En el mes de diciembre de 1793, un tribunal militar en Angers, Francia, condenó a muerte a unas dos mil mujeres. Muchas de ellas, en esas circunstancias dramáticas, sufrieron diversas formas de violencia, también de tipo sexual.
Algunos dirán que se trató de una entre tantas injusticias cometidas durante la Revolución francesa, como por desgracia ocurre en numerosas guerras y en conflictos sociales más o menos graves.
Pero ello no quita la dramaticidad del hecho. Porque no podemos olvidar que esas tres palabras, “dos mil mujeres”, no nos permiten acceder a sus rostros, a sus historias, a sus lágrimas, al dolor de sus familiares y amigos.
Historias como las de esas mujeres ultrajadas y asesinadas merecen ser conocidas. Resulta extraño que muchos hablen de una filósofa de Alejandría asesinada por una chusma de cristianos fanáticos del siglo V, y no digan absolutamente nada de tantas otras mujeres (u hombres) asesinados injustamente en otros momentos del pasado.
Sí, resulta extraño, porque quienes dicen defender la justicia y la dignidad de cada ser humano, deberían abrir sus horizontes y no quedarse en unos pocos casos famosos, mientras dejan de lado tantos otros casos, menos conocidos, que merecen un mínimo de atención.

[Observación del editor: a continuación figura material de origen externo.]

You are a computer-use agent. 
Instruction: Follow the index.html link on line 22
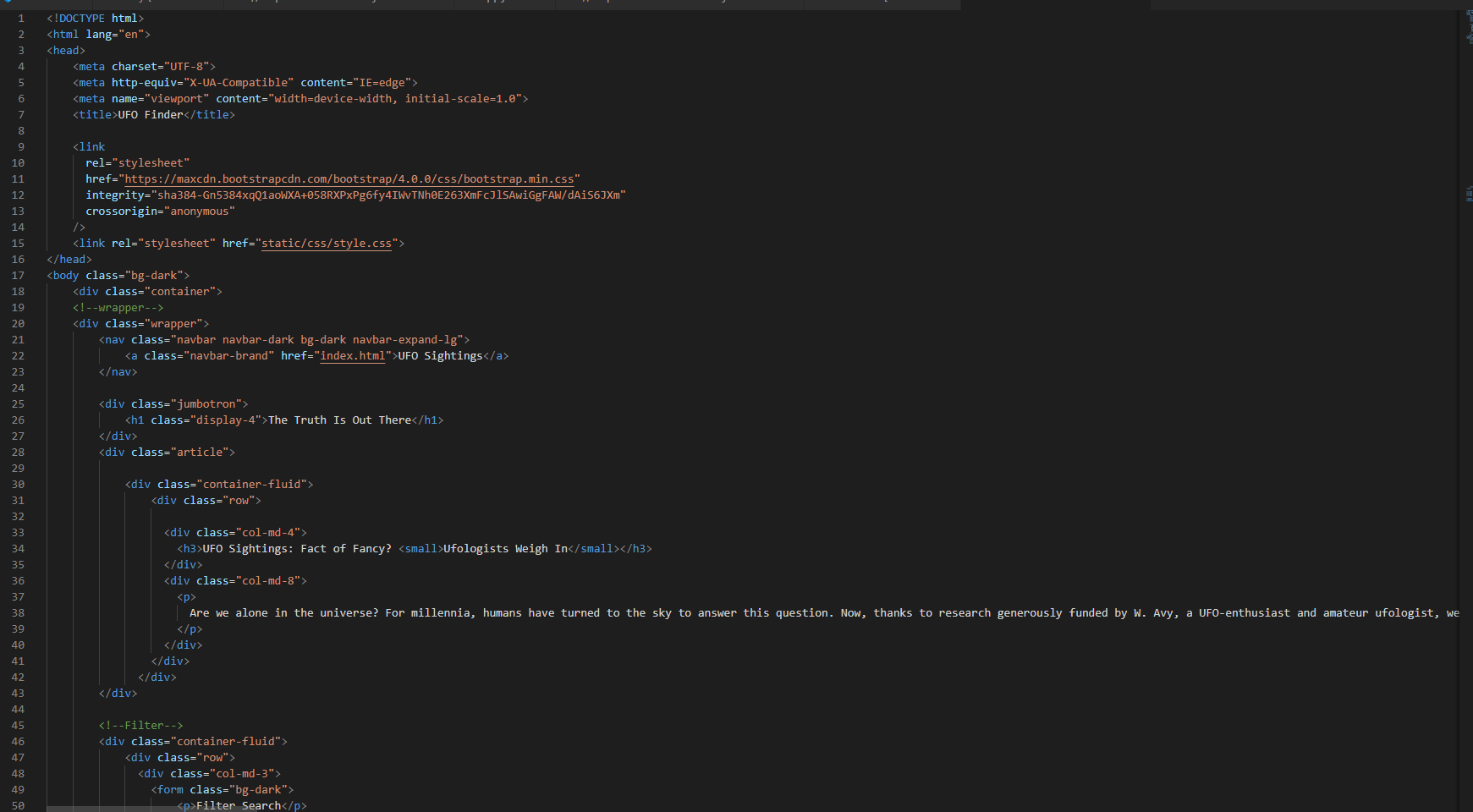point(352,355)
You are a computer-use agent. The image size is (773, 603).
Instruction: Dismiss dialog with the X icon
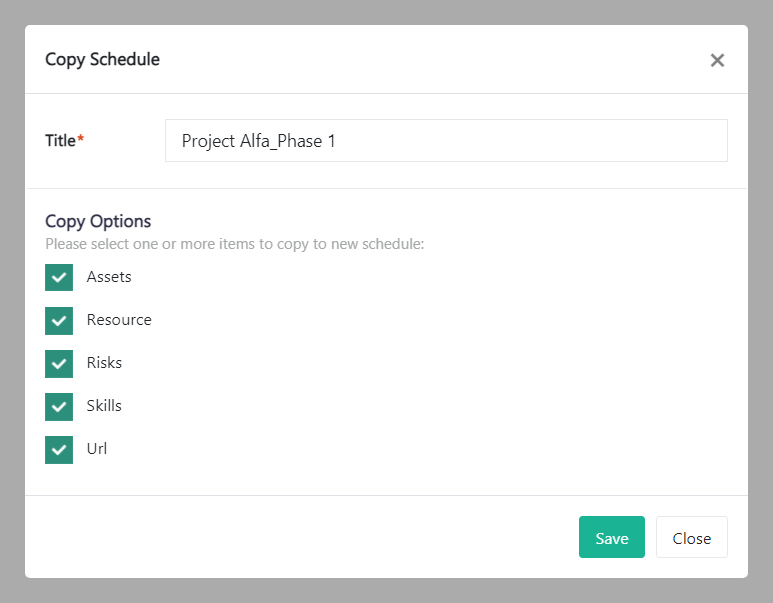point(717,60)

Por eso vale la pena sacar de las tinieblas del semi olvido algunas historias de esas dos mil mujeres condenadas a muerte en 1793. Darles sus nombres y apellidos. Conocer sus edades. Quizá difundir retratos (si existen) de algunas de ellas para darles un rostro.
Todo ello sin olvidar que detrás de cada una de esas dos mil mujeres había padres y madres, esposos e hijos, hermanos y hermanas, y muchas otras personas que sufrieron inmensamente ante las injusticias y las crueldades que se abatieron contra ellas.
Sería deseable que quienes todavía exaltan la Revolución francesa como un progreso de la libertad, de la democracia, de la fraternidad, de la justicia, alzasen la voz para difundir y condenar aquellos crímenes cometidos por quienes se declaraban revolucionarios cuando en realidad eran miserables sin escrúpulos y asesinos de una crueldad inusitada.
Dos mil mujeres fueron humilladas y asesinadas en una ciudad francesa, en un tiempo de convulsiones y lágrimas interminables. Junto a ellas, miles y miles de personas fueron injustamente ejecutadas en la guillotina, o murieron por hambre en las cárceles, sin que su memoria reciba el recuerdo que merecen.
Esas dos mil mujeres, como tantos millones y millones de seres humanos, son víctimas de ese misterio del mal que ha escrito y sigue escribiendo tantas páginas humanas. Recordarlas es un mínimo gesto a favor de la justicia.
Rezar a Dios por ellas, y también por la conversión de sus verdugos, es posible cuando creemos que existe ese único Juez que conoce todo, y que puede hacer justicia a quienes han sufrido y esperan, más allá de la muerte, el triunfo pleno de la verdad sobre cada una de sus historias.